Mohammad Asim Bashir erschien vor dem Strafgericht Old Bailey in London. Er gab zu, den mutmaßlichen Angreifer Jihad Al-Shamie im August 2025 im Rahmen einer Aufklärungsmission zur British Defence Academy in Oxfordshire gefahren zu haben.
Die Staatsanwaltschaft geht davon aus, dass der Besuch dazu diente, vor dem einige Monate später verübten Anschlag Informationen über eine sensible Einrichtung zu sammeln. Die britischen Behörden betrachten diese logistische Unterstützung als Straftat nach den Anti-Terror-Gesetzen.

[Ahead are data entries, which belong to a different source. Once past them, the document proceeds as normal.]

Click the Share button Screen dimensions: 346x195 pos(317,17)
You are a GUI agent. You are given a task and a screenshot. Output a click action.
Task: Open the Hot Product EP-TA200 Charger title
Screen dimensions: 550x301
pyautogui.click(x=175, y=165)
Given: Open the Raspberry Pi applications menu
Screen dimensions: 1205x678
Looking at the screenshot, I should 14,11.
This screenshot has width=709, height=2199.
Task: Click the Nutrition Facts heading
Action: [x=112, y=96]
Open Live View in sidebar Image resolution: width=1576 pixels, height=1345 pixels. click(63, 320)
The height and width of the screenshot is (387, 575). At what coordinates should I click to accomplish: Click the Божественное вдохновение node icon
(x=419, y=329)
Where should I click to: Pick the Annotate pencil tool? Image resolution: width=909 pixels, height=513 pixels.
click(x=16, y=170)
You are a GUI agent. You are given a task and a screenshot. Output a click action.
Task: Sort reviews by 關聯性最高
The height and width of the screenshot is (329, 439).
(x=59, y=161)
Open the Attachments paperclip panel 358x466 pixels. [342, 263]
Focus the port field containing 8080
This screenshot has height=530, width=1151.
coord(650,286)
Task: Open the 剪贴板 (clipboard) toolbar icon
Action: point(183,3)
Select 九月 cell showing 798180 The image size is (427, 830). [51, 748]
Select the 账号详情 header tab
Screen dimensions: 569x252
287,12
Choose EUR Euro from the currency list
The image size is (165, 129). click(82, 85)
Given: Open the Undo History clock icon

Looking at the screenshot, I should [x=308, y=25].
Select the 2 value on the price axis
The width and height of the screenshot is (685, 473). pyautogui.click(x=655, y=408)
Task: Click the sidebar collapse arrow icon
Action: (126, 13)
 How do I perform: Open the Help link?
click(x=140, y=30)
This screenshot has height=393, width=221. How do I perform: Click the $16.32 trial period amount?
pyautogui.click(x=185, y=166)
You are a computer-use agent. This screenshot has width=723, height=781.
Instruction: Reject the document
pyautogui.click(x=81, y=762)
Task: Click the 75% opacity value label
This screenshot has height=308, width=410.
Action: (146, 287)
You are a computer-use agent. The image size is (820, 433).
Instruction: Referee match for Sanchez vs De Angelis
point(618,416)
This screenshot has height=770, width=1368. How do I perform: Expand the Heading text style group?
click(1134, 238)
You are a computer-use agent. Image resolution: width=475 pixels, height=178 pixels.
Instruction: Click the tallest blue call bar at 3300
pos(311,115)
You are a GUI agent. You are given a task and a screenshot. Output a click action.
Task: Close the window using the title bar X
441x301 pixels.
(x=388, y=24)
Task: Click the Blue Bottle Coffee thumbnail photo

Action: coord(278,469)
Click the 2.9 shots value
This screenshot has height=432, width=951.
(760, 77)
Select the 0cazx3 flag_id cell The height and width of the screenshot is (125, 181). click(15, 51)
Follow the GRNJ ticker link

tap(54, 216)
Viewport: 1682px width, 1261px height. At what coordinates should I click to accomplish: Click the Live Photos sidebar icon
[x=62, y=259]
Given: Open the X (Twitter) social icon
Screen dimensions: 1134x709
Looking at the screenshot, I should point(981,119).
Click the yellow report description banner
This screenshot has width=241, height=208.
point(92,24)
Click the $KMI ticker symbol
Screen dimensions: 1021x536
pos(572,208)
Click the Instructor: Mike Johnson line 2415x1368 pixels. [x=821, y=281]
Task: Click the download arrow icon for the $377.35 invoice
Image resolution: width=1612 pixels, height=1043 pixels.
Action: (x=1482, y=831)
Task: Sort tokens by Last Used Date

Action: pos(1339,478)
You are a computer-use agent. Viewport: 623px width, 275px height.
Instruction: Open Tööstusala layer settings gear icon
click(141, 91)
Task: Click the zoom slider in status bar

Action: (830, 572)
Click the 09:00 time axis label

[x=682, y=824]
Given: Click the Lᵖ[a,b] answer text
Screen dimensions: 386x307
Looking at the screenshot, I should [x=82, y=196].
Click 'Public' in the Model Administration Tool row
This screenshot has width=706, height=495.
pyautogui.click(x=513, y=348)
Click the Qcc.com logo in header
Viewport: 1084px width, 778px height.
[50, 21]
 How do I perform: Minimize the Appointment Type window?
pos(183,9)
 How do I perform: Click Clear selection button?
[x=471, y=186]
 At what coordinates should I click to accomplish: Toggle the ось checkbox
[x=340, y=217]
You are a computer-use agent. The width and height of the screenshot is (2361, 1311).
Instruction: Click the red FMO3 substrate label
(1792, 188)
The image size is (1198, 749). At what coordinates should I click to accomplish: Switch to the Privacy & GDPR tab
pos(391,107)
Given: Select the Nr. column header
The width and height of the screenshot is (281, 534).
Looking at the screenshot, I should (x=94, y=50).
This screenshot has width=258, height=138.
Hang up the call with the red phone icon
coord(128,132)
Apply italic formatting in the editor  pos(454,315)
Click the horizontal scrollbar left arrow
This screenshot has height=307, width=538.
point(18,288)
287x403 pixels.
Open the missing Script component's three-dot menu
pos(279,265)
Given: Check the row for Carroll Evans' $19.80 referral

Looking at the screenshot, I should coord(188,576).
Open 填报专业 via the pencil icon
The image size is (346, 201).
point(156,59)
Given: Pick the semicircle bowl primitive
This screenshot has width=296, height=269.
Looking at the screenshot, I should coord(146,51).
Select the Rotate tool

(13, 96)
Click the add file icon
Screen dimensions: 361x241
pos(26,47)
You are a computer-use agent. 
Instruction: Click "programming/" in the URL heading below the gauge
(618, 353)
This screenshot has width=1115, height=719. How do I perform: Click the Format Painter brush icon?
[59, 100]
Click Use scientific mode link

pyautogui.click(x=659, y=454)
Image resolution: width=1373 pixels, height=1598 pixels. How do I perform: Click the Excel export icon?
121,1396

Der Anschlag auf die Synagoge in Manchester, der im vergangenen Oktober während des jüdischen Feiertags Jom Kippur stattfand, forderte mehrere Todesopfer und löste in ganz Großbritannien Bestürzung aus. Die Polizei stufte ihn umgehend als Terrorakt ein und leitete umfangreiche Ermittlungen ein, um mögliche Komplizen zu identifizieren.
Die Ermittlungen haben Verbindungen zwischen Bashir und dem Attentäter aufgedeckt. Die Ermittler versuchen nun, das genaue Ausmaß seiner Beteiligung zu klären und festzustellen, ob weitere Personen an der Planung des Anschlags beteiligt waren.
Dieser Fall ereignet sich inmitten erhöhter Wachsamkeit der britischen Sicherheitsdienste angesichts terroristischer Bedrohungen. Die Behörden überwachen weiterhin Netzwerke, die Angriffe auf Gotteshäuser, strategische Infrastruktur oder öffentliche Versammlungen unterstützen oder erleichtern könnten.
Das Gerichtsverfahren dauert an, und das Strafmaß gegen Mohammad Asim Bashir wird in einer späteren Verhandlung festgelegt. Die Staatsanwaltschaft betont, dass jede Beihilfe zur Vorbereitung einer terroristischen Handlung nach britischem Recht als schweres Vergehen gilt.